UPDATES & ANALYSIS

2.14

Two appellate-jurisdiction issues; two circuit splits. Next year’s moot-court competition?

by Ryan Koopmans | February 14, 2013

By Ryan Koopmans

Yesterday, the Eighth Circuit decided Ruppert v. Principal Life Insurance Company and deepened circuit splits on two separate issues. First, the panel held that if a plaintiff voluntarily dismisses his remaining claim after receiving an unfavorable interlocutory ruling, there is no final appealable order unless the dismissal is with prejudice.  That ruling reinforces Eighth Circuit precedent and strengthens a long-lasting circuit split that most, if not all, federal courts of appeals have addressed.

Second, the court ruled that if a district court denies class certification and the putative class plaintiff voluntarily settles his underlying claim, then the plaintiff does not have standing to appeal the class-certification order.  In so ruling, the Eighth Circuit sided with the Fourth Circuit and split with the D.C. Circuit.  Moot-court boards take note: two issues; two circuit splits.  Sounds like the Eighth Circuit has written next year’s competition.
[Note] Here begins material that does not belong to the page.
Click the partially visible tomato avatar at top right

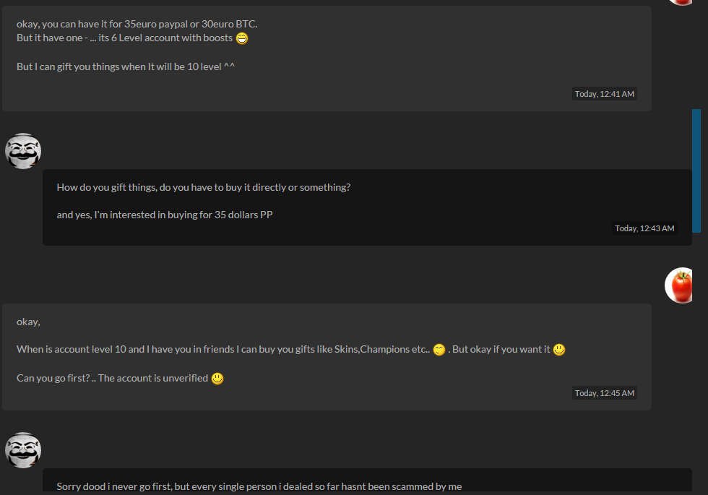[x=681, y=2]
The case arises out of a  putative class action against Iowa-based Principal Life Insurance Company.  The plaintiff, Joseph Ruppert, alleged that Principal violated ERISA by receiving revenue-sharing payments from mutual funds and failing to disclose those payments to its customers.  A federal district court in Iowa denied class certification, and the Eighth Circuit rejected Ruppert’s request for interlocutory appeal.

Hoping to create a final, appealable order, Ruppert settled and dismissed his underlying claims against Principal, but with two caveats: Ruppert reserved the right to appeal the denial of class certification, and if the Eighth Circuit reversed, then Ruppert reserved the right to refile his claims on remand.  Likely realizing the jurisdictional hurdles that agreement would create, Ruppert and Principal agreed that Principal would not challenge the Eighth Circuit’s jurisdiction to hear Ruppert’s class-certification appeal.
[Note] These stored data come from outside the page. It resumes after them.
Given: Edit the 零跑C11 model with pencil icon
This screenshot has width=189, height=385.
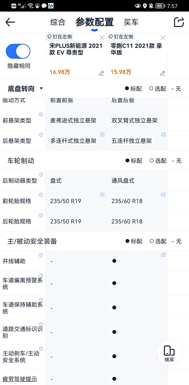Looking at the screenshot, I should click(x=163, y=73).
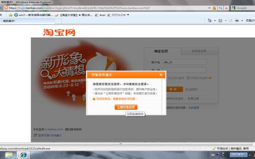Open Internet Explorer from the taskbar
Viewport: 255px width, 159px height.
pos(23,155)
Of course, that could not and did not stop the Eighth Circuit from deciding the jurisdictional issues itself.  And a three-judge panel, Judge Colloton writing, decided them both against Ruppert.

To begin, there was no final judgment because Ruppert dismissed his claims without prejudice.  Under the settlement agreement, the claims would, in Judge Colloton’s words, “spring back to life” if the Eighth Circuit reversed the denial of class certification.  The panel acknowledged the circuit split on the issue, citing several cases that cite several more.  But the panel reinforced the Eighth Circuit rule: “[U]nless the appellant’s claims are unequivocally dismissed with prejudice, there is no final appealable decision.”

But the Eighth Circuit went on, noting that even if it were “wrong about finality,” Ruppert settled his claims against Principal, so he doesn’t have Article III standing to appeal the class-certification ruling.  Under U.S. Supreme Court precedent, a class plaintiff may appeal the denial of class certification even if his individual claims are involuntarily dismissed because the plaintiff maintains an interest in collecting attorney fees and spreading the cost of the litigation throughout the class.  But the Supreme Court has left open the question whether a class-certification appeal becomes moot if the plaintiff settles his underlying claims.

The answer, according to the Eighth Circuit, is yes.  Splitting with the D.C. Circuit, but joining the Fourth Circuit, the court ruled that when a putative class plaintiff settles his claims, he lacks standing  to appeal an adverse class-certification order even if he retained the right to seek attorney fees. Under that scenario, the plaintiff does not maintain “a sufficient personal stake to maintain a case or controversy.”

Expect a cert. petition on both issues–though the presence of both issues might make this case a poor vehicle to address either one.